• [Problem details] Among the records, how many lines contain "Mammographie"? Only the number is needed.

• [Record excerpts]
○ ○ ○ ○ ○ ○ ○
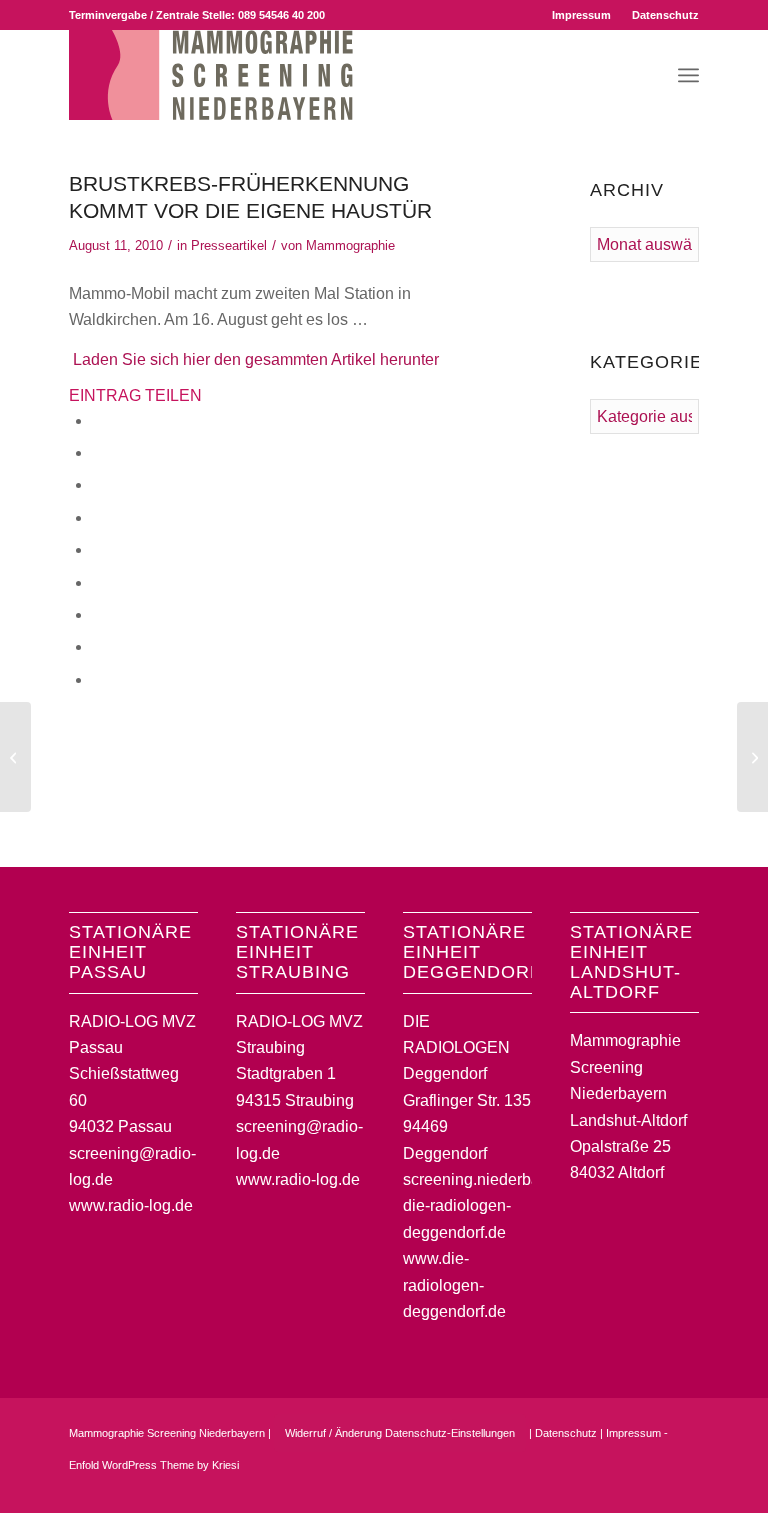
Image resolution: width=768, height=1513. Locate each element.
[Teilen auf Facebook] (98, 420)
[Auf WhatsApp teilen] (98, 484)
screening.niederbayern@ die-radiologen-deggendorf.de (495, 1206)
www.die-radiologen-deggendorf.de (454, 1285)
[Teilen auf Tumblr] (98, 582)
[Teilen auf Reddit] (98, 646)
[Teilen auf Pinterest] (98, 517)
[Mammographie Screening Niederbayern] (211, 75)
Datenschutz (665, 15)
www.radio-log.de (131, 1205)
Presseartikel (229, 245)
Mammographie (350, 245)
○ ○ ○ ○ ○ ○ ○
• [Exercise result] 2